Nick believes that the u-18s side are making excellent progress towards that goal. “To be honest they’re playing against lads who are genuinely 18, so a lot of them are playing up against lads who are a lot bigger and a lot older. A lot of the lads we’re playing against have come out of Academy systems – they’ve not made it quite the way to pro. So there’s some really good players.

“We’re competing, but I think next year when they do their second year at -18s will be more of a telling year for us, and hopefully we’ll get into the top half of the table for that second year”.

The future

The club also operates an u-14s side, as well as training younger players with the aim of forming u-12 and u-10 sides in 2015. Recently the Lions – in conjunction with St Helens – ran a camp for u-7s, and once again invited every primary school in Liverpool to take part on a touch rugby competition for Years 5 and 6. 

“The idea is that they get into rugby Years 5 and 6, and then they go to high school that plays rugby league,” says Nick. “I think the more it gets played in the schools to be honest the more we’ll get them drifting into the game. The high schools really need to play rugby league in the summer for me – in their summer-term activities – and then as lads play years 7 and 8 they’ll get interested”.

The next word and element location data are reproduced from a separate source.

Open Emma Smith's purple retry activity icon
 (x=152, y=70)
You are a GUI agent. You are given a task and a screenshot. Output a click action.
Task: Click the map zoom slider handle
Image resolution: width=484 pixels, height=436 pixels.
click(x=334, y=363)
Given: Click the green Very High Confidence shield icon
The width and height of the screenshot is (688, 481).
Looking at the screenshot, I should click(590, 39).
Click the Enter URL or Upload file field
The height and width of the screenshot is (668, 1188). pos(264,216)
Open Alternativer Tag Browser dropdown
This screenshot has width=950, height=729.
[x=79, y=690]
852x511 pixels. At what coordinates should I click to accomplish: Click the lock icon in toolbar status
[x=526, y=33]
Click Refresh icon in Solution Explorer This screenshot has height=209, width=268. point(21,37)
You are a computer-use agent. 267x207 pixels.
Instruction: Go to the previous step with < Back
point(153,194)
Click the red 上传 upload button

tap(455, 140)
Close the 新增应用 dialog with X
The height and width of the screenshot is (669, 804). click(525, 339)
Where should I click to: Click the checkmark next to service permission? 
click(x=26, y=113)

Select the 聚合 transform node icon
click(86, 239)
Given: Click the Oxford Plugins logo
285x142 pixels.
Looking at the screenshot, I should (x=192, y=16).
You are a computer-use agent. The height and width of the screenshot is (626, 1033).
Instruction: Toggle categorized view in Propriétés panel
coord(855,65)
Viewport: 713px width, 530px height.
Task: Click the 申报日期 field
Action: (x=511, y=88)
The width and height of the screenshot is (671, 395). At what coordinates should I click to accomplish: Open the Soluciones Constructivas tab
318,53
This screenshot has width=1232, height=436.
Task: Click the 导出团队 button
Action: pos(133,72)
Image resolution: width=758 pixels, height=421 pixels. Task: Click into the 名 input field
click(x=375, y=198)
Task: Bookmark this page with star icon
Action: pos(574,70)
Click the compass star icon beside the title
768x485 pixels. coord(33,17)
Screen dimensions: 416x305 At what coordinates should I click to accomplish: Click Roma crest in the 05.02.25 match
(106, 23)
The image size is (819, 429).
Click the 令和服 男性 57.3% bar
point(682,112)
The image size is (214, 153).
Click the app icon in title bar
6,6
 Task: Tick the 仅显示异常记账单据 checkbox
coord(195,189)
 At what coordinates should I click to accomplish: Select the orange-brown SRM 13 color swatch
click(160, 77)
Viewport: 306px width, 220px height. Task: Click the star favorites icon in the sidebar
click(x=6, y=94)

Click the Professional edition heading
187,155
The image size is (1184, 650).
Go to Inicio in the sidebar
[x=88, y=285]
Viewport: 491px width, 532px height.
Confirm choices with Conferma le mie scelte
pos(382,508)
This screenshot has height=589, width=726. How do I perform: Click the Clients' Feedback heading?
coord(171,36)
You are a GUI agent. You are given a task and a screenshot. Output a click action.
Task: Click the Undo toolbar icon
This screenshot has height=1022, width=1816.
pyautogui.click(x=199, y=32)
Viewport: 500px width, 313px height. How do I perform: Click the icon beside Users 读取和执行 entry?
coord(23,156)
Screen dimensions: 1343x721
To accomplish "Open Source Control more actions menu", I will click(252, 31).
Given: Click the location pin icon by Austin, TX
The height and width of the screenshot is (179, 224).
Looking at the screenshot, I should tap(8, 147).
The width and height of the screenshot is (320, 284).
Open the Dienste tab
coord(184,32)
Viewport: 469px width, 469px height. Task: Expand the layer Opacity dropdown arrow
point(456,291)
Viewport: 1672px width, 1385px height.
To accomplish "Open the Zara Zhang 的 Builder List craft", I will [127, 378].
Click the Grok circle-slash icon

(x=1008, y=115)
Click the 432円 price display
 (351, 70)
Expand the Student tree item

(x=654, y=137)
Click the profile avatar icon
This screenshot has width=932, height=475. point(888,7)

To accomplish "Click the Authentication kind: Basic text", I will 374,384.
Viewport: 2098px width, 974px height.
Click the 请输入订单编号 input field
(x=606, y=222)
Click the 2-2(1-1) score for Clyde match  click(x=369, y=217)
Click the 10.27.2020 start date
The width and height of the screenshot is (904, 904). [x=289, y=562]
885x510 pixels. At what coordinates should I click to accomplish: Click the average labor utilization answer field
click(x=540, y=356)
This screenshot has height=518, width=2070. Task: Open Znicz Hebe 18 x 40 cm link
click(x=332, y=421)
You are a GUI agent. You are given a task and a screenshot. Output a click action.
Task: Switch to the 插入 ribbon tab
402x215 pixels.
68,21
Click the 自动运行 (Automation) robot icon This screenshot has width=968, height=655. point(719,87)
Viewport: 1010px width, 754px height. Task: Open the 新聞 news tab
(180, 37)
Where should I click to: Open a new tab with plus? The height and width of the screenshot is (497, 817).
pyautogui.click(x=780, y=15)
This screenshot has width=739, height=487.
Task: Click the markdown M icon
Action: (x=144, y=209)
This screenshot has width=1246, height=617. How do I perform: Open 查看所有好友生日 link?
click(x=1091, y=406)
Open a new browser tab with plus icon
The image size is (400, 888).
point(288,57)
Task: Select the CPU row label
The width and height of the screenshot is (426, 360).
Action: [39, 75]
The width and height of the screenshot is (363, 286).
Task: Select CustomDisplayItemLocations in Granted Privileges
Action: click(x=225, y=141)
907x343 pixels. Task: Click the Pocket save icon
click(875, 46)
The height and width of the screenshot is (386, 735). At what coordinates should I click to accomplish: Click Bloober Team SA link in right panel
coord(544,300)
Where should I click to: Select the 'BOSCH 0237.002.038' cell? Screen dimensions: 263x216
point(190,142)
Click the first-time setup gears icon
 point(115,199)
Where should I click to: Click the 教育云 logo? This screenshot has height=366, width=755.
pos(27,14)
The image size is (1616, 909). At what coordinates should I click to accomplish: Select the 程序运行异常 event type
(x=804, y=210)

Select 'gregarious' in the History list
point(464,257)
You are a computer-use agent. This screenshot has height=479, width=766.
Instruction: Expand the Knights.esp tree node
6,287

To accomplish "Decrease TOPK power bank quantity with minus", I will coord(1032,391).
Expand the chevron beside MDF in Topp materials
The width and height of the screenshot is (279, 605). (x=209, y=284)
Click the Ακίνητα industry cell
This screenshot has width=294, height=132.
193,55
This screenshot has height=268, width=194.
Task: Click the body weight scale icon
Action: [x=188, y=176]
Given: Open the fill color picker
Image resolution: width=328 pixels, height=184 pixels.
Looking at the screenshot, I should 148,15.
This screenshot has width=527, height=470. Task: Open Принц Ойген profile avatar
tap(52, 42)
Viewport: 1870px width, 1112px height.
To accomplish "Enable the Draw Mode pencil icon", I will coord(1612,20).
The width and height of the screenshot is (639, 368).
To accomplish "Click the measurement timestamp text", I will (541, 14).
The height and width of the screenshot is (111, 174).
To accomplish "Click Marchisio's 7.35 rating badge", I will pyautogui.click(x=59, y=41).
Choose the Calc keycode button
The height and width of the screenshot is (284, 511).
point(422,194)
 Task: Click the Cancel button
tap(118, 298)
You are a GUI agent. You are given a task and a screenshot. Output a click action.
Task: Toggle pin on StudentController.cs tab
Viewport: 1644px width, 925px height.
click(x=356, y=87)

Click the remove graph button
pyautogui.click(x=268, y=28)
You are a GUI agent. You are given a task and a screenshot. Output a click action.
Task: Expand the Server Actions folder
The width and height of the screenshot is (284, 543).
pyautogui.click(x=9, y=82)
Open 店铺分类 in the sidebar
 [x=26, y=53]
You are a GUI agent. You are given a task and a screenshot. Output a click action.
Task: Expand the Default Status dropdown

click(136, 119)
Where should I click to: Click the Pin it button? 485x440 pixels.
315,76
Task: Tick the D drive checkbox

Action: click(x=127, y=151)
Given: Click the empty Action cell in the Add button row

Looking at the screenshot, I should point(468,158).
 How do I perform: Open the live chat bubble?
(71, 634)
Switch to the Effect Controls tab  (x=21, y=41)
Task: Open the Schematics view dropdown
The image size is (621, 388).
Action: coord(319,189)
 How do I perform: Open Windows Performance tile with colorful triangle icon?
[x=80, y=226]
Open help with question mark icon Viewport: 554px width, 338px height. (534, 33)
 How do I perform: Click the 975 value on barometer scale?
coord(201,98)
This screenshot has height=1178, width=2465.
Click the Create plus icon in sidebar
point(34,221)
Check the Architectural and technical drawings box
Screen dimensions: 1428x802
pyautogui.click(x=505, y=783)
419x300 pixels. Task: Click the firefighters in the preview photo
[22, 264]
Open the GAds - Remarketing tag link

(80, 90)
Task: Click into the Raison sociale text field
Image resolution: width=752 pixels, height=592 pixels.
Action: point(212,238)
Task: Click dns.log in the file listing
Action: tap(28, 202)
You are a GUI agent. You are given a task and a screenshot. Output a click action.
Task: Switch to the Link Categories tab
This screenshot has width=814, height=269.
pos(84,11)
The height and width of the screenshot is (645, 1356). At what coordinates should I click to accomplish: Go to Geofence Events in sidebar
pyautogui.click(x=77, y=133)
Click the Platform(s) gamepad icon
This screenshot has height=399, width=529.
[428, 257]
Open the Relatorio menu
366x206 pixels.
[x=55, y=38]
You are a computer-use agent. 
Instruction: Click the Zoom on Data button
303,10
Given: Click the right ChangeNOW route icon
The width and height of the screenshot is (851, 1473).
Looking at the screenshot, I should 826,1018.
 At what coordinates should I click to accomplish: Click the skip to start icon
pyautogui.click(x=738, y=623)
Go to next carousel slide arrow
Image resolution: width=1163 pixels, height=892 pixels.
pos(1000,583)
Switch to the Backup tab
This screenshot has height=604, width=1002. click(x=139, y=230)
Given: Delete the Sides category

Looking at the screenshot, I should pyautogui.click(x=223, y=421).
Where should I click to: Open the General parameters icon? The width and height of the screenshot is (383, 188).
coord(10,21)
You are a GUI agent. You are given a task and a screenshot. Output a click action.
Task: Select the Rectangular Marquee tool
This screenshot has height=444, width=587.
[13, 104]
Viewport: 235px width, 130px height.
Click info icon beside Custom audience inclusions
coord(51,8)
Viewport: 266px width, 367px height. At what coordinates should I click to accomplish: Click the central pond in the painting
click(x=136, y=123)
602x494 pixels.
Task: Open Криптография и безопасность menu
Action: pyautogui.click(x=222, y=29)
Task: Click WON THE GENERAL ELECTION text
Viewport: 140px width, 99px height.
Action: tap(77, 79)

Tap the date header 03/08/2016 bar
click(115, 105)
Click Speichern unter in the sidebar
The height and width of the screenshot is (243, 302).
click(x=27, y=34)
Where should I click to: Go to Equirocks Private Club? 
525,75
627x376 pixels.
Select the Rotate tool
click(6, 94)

The Lions’ present aim is to continue this work to the point where they can run sides at a whole variety of age groups. “I do feel it’s really, really growing fast – and we’re retaining players as well which is even more important. I can see us at some point, hopefully over the next five or six years having loads of youth and junior teams and potentially even two men’s teams – one in the Men’s League and hopefully another Entry League team”.

It is evident from what Nick says that he and others are creating not just one team but an entire rugby league system for Liverpool, with the game being introduced to schools across the city, and a pathway through the club from u-10s to first team. What is even more impressive is that of more than 150 registered players at all ages, the vast majority of them are Scousers. 

“All the kids – the younger age groups – are definitely Liverpool born and bred. The -18s are Liverpool born and bred. The men’s team, 90 per cent I would say. There’s a couple of lads from over the water on the Wirral, and we’ve got some from Southport. We’ve got some lads who have moved into Liverpool – like a lad from Warrington who lives in Liverpool – a lad who’s come from Cumbria, he used to play for Kells, again lives in Liverpool now. And the bulk of them are Liverpool born and bred”.

Given the incredible progress that has been made over the last six years, the comprehensive plans and vision for the future, as well as the number of Scousers taking up the Greatest Game for the very first time, there is every reason to be optimistic about the future of rugby league in Liverpool.